Selected extract:
********

The filtration and conditioning of the lubricating oil of an internal combustion engine are critical for maintaining the reliability of the engine. It is known that particulate matter will become entrained in the lubricating oil during the operation of an internal combustion engine. The particulate matter may be introduced as a byproduct of the combustion process or by the wearing of metallic parts within the engine. It is also possible that solid debris may enter an engine during a maintenance operation. It is known to provide a filter in the lubricating oil flow path of an internal combustion engine in order to remove particulate matter. As the oil is pumped through the oil filter, particles entrained within the oil will become trapped on the filter media. Oil passing through the filter is then returned to the engine essentially free of particulate matter exceeding a certain size. It is known that such filters have a finite life depending upon the quantity of particulates within the oil and the relationship of the size of the particulates to the size of the passages through the filter. Once a filter becomes sufficiently clogged with particulate matter, the flow of oil through the filter will become impeded. If the pressure of the oil is sufficiently high, a clogged filter may fail mechanically thereby allowing unfiltered oil to bypass the filter media.

********

Problems and tasks:
(1) List every way the passage on engine oil filtration says particulate matter or solid debris can get into an engine or its lubricating oil.
(2) Answer these questions from the passage on engine oil filtration:
(a) What happens to entrained particles as the oil is pumped through the filter?
(b) What two factors determine a filter's finite life?
(c) What may a clogged filter do if the oil pressure is high enough?
(3) Carry the passage on engine oil filtration forward for a few more sentences, picking up after its final sentence.

Recorded information:

********

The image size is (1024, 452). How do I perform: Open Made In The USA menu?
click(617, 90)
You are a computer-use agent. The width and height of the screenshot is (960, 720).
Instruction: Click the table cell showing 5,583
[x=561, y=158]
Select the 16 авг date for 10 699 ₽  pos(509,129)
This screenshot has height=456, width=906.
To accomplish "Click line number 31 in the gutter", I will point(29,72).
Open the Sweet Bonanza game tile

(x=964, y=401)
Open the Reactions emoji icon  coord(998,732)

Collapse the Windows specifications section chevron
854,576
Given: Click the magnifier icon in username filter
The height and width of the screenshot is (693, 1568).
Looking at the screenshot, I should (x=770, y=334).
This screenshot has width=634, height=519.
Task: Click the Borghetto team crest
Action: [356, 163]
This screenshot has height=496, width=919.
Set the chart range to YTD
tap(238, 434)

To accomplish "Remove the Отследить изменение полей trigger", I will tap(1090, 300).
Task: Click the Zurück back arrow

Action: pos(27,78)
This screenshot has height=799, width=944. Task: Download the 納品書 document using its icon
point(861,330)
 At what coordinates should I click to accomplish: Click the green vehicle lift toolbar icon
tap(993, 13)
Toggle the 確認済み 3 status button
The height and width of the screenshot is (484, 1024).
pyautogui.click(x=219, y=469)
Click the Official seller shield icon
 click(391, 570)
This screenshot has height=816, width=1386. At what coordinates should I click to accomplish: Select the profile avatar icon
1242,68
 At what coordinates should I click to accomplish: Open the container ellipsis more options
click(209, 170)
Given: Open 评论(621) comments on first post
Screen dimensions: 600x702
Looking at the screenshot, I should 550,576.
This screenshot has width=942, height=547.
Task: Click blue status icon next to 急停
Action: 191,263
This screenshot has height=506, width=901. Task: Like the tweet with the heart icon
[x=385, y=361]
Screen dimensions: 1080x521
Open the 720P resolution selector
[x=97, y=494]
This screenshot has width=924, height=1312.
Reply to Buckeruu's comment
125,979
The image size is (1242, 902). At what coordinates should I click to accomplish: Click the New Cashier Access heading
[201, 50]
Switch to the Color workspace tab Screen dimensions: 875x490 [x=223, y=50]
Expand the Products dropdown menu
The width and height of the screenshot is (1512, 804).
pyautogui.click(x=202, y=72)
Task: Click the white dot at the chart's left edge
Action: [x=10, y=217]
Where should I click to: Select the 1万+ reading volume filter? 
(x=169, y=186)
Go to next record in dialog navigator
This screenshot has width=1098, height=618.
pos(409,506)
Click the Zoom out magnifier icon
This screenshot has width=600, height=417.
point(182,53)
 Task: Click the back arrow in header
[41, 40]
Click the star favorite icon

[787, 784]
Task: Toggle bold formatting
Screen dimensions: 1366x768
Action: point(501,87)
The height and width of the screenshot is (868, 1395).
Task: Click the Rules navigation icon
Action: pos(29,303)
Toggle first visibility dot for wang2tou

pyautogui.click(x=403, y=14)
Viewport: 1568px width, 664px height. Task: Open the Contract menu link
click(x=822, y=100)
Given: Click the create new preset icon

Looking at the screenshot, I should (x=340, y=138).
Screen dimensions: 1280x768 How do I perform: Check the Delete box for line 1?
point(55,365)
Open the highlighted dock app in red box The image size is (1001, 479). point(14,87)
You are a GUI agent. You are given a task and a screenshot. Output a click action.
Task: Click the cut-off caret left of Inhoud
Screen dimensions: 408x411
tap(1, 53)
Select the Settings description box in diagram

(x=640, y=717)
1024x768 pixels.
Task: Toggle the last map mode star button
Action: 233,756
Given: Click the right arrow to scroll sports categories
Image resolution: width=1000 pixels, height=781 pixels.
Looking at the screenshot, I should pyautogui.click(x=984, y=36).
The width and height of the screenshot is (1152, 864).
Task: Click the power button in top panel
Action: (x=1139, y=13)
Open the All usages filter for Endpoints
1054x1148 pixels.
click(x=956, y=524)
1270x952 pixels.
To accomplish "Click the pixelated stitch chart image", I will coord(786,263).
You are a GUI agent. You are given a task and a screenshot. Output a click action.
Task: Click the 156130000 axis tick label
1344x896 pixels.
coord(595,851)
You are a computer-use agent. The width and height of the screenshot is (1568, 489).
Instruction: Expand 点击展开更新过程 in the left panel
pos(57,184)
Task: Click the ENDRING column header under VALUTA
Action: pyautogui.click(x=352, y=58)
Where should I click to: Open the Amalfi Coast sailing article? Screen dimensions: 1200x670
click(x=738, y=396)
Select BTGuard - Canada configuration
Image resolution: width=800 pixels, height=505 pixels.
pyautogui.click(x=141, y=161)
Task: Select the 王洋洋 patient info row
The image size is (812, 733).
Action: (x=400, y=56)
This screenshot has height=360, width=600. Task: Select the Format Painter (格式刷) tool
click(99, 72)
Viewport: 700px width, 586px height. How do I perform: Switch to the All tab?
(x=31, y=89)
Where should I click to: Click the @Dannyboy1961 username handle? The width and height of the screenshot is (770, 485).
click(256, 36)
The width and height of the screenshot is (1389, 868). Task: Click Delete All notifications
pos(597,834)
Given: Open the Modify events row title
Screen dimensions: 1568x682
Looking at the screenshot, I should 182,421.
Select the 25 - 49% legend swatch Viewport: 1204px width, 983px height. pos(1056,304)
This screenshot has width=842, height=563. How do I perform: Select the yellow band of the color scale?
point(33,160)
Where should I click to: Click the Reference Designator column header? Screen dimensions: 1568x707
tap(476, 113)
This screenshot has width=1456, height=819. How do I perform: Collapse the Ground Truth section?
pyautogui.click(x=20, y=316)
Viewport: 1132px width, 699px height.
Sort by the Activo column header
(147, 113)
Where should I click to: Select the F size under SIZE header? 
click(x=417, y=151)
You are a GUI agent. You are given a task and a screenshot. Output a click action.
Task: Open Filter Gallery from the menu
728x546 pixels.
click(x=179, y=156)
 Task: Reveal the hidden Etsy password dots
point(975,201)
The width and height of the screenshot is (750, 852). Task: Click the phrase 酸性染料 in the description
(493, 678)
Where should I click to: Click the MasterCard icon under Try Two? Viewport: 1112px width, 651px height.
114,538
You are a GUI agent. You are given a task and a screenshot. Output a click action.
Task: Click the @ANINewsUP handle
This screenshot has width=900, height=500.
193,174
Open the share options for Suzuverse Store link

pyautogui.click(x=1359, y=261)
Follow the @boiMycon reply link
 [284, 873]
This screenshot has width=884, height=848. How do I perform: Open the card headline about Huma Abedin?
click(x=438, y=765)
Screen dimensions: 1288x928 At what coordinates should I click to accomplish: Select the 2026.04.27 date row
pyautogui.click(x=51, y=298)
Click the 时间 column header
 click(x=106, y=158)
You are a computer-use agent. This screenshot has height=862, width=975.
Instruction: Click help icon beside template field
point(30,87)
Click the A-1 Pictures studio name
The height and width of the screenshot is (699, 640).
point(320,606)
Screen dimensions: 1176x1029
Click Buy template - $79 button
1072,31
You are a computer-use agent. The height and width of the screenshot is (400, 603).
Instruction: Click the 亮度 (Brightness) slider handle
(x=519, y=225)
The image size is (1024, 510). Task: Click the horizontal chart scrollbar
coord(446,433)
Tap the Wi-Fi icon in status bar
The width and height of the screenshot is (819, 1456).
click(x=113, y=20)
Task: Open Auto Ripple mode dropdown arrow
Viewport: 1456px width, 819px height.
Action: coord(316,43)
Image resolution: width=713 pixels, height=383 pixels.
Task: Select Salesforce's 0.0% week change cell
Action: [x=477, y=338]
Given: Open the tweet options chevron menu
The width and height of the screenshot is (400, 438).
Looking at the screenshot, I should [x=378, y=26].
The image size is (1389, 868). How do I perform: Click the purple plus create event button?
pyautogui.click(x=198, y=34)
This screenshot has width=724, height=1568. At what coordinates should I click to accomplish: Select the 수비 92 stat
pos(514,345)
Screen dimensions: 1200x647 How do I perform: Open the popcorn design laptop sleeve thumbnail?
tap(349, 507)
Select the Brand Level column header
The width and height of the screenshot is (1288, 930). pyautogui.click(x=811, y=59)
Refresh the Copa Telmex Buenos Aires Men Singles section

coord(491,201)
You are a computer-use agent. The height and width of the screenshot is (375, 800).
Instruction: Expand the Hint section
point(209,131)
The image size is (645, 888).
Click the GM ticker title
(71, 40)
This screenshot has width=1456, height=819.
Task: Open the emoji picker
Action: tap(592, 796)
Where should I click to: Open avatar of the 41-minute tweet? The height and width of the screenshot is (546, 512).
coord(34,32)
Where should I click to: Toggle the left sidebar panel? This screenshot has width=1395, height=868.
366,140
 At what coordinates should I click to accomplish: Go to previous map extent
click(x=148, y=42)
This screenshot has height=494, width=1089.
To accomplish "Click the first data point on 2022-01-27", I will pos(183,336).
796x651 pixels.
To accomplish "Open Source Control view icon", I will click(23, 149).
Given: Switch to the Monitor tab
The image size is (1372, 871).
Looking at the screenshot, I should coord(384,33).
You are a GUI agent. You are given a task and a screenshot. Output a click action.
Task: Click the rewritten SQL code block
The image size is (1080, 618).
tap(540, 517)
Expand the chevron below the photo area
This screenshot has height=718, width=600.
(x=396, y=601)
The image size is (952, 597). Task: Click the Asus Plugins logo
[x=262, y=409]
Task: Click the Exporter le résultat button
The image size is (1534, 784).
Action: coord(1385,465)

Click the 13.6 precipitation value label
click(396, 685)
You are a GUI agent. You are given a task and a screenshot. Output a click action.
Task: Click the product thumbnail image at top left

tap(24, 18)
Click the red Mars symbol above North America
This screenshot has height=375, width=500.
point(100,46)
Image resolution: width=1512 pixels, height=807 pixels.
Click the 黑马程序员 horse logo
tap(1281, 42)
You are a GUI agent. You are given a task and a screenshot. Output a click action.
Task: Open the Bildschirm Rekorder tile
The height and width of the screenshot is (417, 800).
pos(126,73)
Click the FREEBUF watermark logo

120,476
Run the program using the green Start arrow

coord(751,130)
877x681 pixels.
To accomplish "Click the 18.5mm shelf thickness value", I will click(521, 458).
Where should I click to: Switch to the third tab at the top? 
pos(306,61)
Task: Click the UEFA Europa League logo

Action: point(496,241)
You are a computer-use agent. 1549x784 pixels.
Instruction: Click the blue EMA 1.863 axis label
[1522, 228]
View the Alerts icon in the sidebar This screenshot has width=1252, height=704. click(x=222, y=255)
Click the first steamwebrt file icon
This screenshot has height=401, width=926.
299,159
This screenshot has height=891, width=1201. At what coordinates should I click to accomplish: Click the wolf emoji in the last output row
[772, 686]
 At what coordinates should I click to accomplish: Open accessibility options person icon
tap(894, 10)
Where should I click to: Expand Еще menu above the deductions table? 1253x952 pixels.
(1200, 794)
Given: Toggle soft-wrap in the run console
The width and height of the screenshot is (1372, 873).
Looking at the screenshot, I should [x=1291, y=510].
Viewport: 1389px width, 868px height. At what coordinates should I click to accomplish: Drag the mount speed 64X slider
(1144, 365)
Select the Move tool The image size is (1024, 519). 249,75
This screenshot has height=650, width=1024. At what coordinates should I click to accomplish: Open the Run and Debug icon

********

Final answers:
(1)
- As a byproduct of the combustion process
- From the wearing of metallic parts within the engine
- As solid debris entering during a maintenance operation

(2)
(a) They become trapped on the filter media.
(b) The quantity of particulates within the oil and how the size of the particulates relates to the size of the passages through the filter.
(c) It may fail mechanically, letting unfiltered oil bypass the filter media.

(3)
In the field of locomotive engines as well as in most commercial applications, it is desirable to extend the interval between oil and oil filter changes in order to maximize the on-train availability of the locomotive. The frequency of lubrication system maintenance usually depends upon one of two factors: the depletion of certain beneficial additives within the oil and the maximum useful life of the oil filter. It is known that certain additives such as surfactants, detergents and buffers within lubricating oil become depleted as an engine is operated. It is possible to add additional quantities of such additives to extend the interval between oil changes. However, the useful life of the oil filter may then become the limiting factor defining the interval between lubrication system maintenance services.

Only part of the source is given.